Method	Average	AIME24	MATH-500	AMC23	Minerva	OlympiadBench
DS-Qwen-1.5B (no RL)	39.1	13.3	76.2	45.0	22.8	38.4
GRPO (\(T_s\):0.9)	42.0	20.0	75.2	50.0	26.1	38.7
GRPO (\(T_s\):1.5)	42.6	23.3	75.4	52.5	22.8	39.0
GRPO (\(T_s\):0.9→1.5)	42.8	16.7	76.6	55.0	24.6	41.0
TAMPO	44.5	23.3	76.8	55.0	27.9	39.6

Ablation Study: EMA Coefficient \(\alpha\)¶

\(\alpha\)	Average	AIME24	MATH-500	AMC23	Minerva	OlympiadBench
0.01	41.6	20.0	75.2	50.0	25.4	37.5
0.05	44.5	23.3	76.8	55.0	27.9	39.6
0.10	43.6	23.3	75.4	57.5	23.2	38.8

Ablation Study: Meta-Policy Sampling Strategy¶

top-p	Average
0.9	43.0
0.7	44.5
0.5	42.2
0 (greedy)	40.9

Cross-Task Generalization (Qwen2.5-3B-Instruct → ECQA)¶

Method	Pass@1	Pass@8
No RL	73.06%	77.76%
GRPO	75.07%	78.94%
TAMPO	76.12%	79.67%

Key Findings¶

TAMPO outperforms the best fixed-temperature baseline by +1.9% (Pass@1) and +1.7% (Pass@8) on average.
The learned temperature dynamics favor higher temperatures (~1.3) after warmup to encourage exploration, gradually decreasing as training proceeds.
Greedy sampling (\(p=0\)) yields the worst results, indicating that exploration of the temperature space itself requires stochasticity.
Training time is identical to the baseline (~9h54min on 8×V100).
The method generalizes effectively to commonsense reasoning tasks.

Highlights & Insights¶

Elevating temperature from a hyperparameter to a decision variable: a novel problem formulation.
No additional rollouts required: Virtual temperature likelihood computation cleverly reuses existing trajectory data.
Learned temperature policy aligns with intuition: A high-to-low exploration–exploitation transition emerges naturally.
Fully compatible with existing RL methods: Can be plugged into GRPO, DAPO, REINFORCE++, and other critic-free approaches.
Negligible computational overhead: Only \(K\) temperature advantage estimates need to be maintained.

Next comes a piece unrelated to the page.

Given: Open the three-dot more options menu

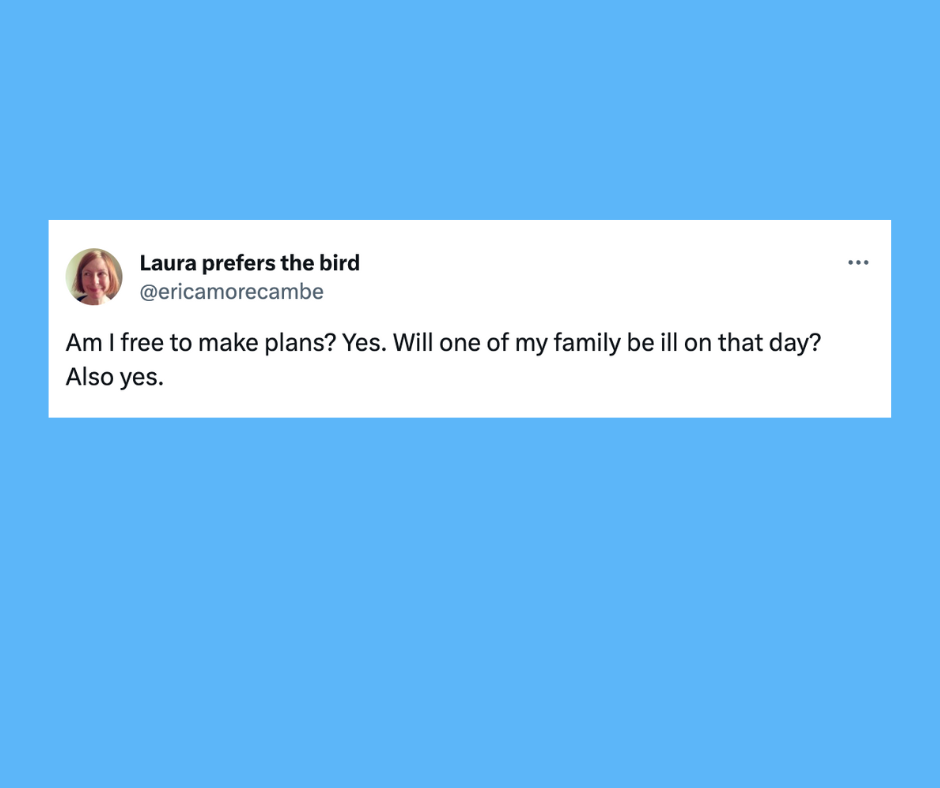Looking at the screenshot, I should pos(858,263).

Limitations & Future Work¶

The candidate temperature set \(\mathcal{T}\) still requires manual specification of range and granularity.
The unimodal property of trajectory likelihood with respect to temperature may not hold in all settings.
Main experiments are conducted only on 1.5B models; validation on larger models is insufficient.
The temperature meta-policy is shared across prompts; prompt-level adaptation remains unexplored.

Critic-free RL: GRPO, DAPO, REINFORCE++
Exploration–exploitation: ε-greedy, temperature annealing, UCB, entropy regularization
Meta-policy: MLSH (hierarchical RL), Meta-SAC (automatic entropy coefficient)

Rating¶

Novelty: ⭐⭐⭐⭐⭐ — The formulation of temperature as a meta-policy is original.
Technical Depth: ⭐⭐⭐⭐ — Theoretical derivations are clear, though the method itself is concise.
Experimental Thoroughness: ⭐⭐⭐⭐ — Five benchmarks with comprehensive ablations, but limited model scale.
Practicality: ⭐⭐⭐⭐⭐ — Improves RL training with zero additional computational cost.